Print these items word for word, starting at the line that contains "Given: Sort by" and continuing through the end of the items. Leave out the pictures.
※
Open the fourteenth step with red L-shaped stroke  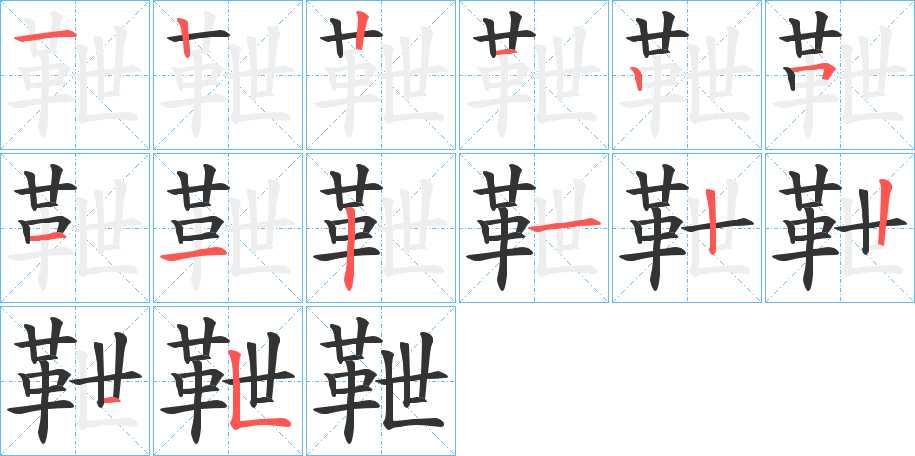228,381
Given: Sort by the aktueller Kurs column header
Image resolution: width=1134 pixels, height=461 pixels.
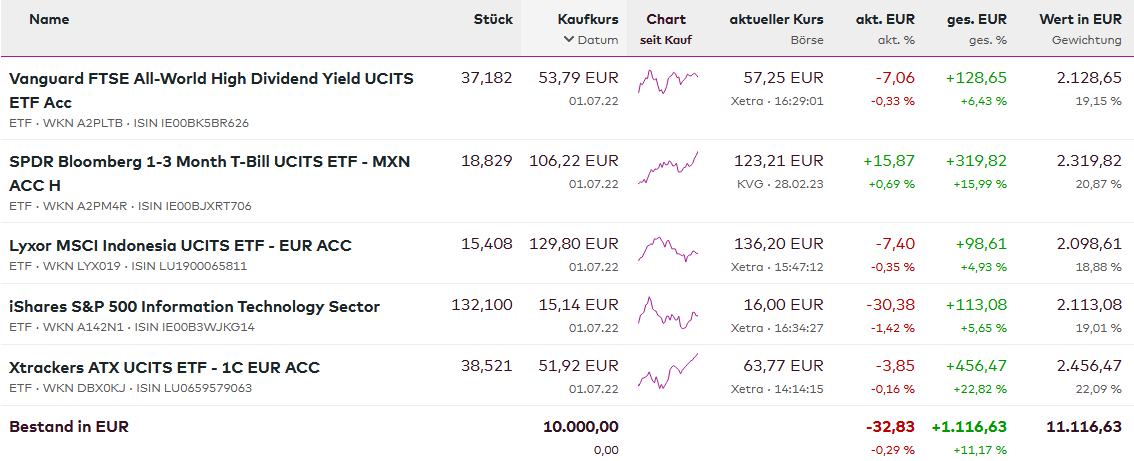Looking at the screenshot, I should (776, 19).
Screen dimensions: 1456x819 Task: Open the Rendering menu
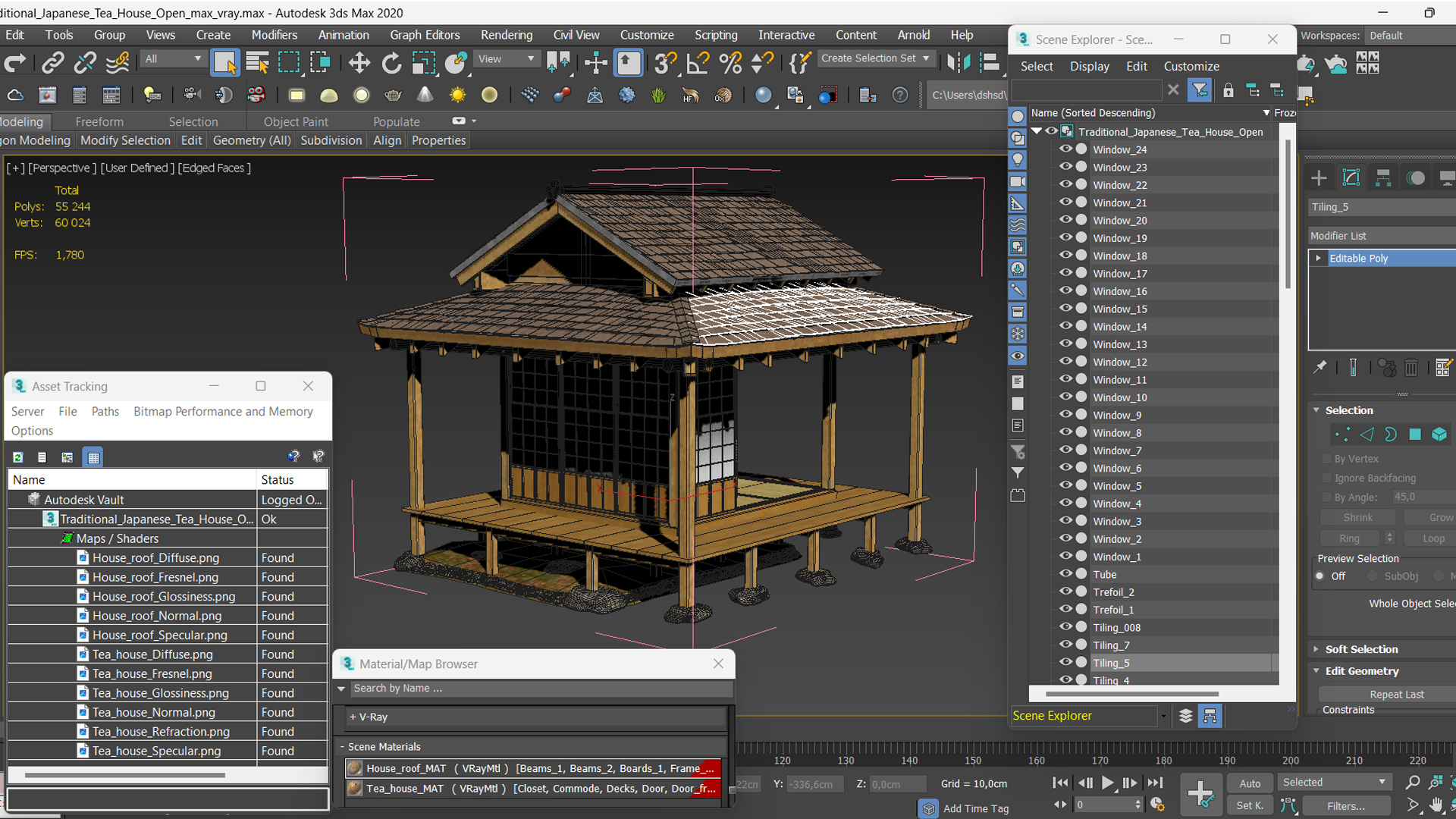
※
◆ Problem solution:
Given: Sort by the aktueller Kurs column header
Image resolution: width=1134 pixels, height=461 pixels.
Looking at the screenshot, I should (776, 19).
Screen dimensions: 1456x819 Task: Open the Rendering menu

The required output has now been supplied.